TEXT EXCERPT:
★ ★ ★
Friday, February 11, 2011

This train ain't bound for glory, this train (Part Five)

CONTINUED FROM:
This train ain't bound for glory, this train (Part one)
This train ain't bound for glory, this train (Part two)
This train ain't bound for glory, this train (Part Three)
This train ain't bound for glory, this train (Part Four)


After I got back from the diner, our box car was picked up in less than an hour. We travelled without incident to San Antonio, Texas where we spent the night at the Gospel Mission, an unpleasant place where we were treated judgmentally and without respect. The Gospel Mission had little to do with the Christianity I had learned as a kid at the Presbyterian Church or at St. Martin de Porres Catholic Worker house in San Francisco only days before. It wasn't like the Gospel Mission thought we were good people who had lost our way. They thought we were bad people who needed to change or be punished. There's a difference. 


The truth is that they seemed to be serving people for God's sake and not for ours, so they never really saw us or connected with us and that gap between us was a painful thing to feel. They didn't really care about us and we knew it. They cared about The Word. We were merely bit players in a script, a necessary evil for them to live out a gospel that had been reduced to a joyless death march. They had no Good News for us. I feel bad saying this about them, but I have met others who filtered through that place and they had the same experience.
★ ★ ★
WHAT TO WORK ON:
(A) Write out the passage of the blog post starting at "Friday, February 11, 2011" and ending at "train (Part one)".
(B) Repeat the lines of the entries word for word, starting at the line that contains "This screenshot has width=904, height=1316." and ending with the final line of the entries.

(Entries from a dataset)
★ ★ ★
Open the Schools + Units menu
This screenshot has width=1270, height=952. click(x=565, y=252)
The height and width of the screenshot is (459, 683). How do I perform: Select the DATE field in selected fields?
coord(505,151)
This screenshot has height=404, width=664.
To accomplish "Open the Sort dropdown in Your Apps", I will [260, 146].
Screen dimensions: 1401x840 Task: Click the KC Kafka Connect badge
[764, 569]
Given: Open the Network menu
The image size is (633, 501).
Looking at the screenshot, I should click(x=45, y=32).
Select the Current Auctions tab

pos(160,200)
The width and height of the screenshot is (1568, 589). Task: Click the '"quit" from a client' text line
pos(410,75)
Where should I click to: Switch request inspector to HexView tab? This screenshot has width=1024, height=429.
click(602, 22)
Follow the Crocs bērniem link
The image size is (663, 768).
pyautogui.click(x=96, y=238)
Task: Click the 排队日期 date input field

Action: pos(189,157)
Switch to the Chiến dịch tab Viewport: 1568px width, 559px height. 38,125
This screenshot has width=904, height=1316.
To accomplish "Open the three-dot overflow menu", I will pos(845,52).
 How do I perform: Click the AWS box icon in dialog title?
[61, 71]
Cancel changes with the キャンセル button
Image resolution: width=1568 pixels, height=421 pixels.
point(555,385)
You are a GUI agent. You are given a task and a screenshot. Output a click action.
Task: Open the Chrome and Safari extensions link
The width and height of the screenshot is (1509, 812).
★ ★ ★
SOLUTIONS TO THE TASKS:
(A)
Friday, February 11, 2011

This train ain't bound for glory, this train (Part Five)

CONTINUED FROM:
This train ain't bound for glory, this train (Part one)

(B)
This screenshot has width=904, height=1316.
To accomplish "Open the three-dot overflow menu", I will pos(845,52).
 How do I perform: Click the AWS box icon in dialog title?
[61, 71]
Cancel changes with the キャンセル button
Image resolution: width=1568 pixels, height=421 pixels.
point(555,385)
You are a GUI agent. You are given a task and a screenshot. Output a click action.
Task: Open the Chrome and Safari extensions link
The width and height of the screenshot is (1509, 812).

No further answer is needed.